How to Succeed As a First Year Law Student

August 23rd, 2011 by admin Leave a reply »

If you are already in law school, I’m sure you’ve heard that your first year of law school is the most important year of your legal education. Indeed, your 1L grades may very well determine your career path. For instance, I started law school believing that I would probably end up working for the government. After doing well as 1L, however, my career path completely changed and I now work for an international law firm.

In this article, I am going to outline a few simple steps you can take to succeed as a 1L:

o While reading cases, focus on the big picture. Try to understand why you are reading this case and how it fits into the big picture. You don’t need to worry about every small fact of the case. Just know the main point/principle that comes out of the case and that is what you’re going to need for your final exam.

o Attend every class and take thorough notes. Your professor is the one who is going to prepare the final exam and it is very unlikely that he/she is going to cover some subject in the final that he/she did not cover in class.

o Avoid study groups.

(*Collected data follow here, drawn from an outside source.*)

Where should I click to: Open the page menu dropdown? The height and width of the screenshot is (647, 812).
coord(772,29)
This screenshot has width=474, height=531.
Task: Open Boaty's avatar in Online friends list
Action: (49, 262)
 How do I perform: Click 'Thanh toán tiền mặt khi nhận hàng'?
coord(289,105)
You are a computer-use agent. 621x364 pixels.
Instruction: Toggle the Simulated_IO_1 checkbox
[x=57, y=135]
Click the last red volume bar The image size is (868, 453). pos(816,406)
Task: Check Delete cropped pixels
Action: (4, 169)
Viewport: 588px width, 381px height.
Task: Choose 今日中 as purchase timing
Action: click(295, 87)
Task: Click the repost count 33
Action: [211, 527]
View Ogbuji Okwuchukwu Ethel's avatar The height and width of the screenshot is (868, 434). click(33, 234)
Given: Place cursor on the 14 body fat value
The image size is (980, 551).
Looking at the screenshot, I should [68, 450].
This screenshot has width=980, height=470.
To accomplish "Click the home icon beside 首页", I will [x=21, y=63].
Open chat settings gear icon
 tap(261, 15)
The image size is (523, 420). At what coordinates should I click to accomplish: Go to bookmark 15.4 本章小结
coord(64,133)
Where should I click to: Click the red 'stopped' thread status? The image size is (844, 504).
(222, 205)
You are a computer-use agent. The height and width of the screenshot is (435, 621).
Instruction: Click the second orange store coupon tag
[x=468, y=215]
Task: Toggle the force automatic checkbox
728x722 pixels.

Seriously, study groups are a waste of time. Law students, especially 1Ls, love to argue about stupid stuff and many times, study group members end up wasting valuable hours arguing about some stupid principle that may or may not be covered in the exam. Instead, have a couple of reliable friends and when you are having trouble understanding some case on your own, ask your friends or the professor for help.

o Prepare attack outlines. Seriously, do you think you would have the time to memorize that 200-page outline of yours? Try preparing short outlines (25-50 pages) and memorize these outlines like crazy!

o Avoid competing. Seriously, it is not healthy for you. Try to compete with only yourself and keep a positive attitude. Last thing you want is to freak out during an exam because you are so eager to kick everyone’s ass.

This list is not exhaustive and I’m sure what worked for me may not work for everyone. But still, if this helps you out even a little bit, I would consider the 20 minutes it took for me to write this article as time well spent.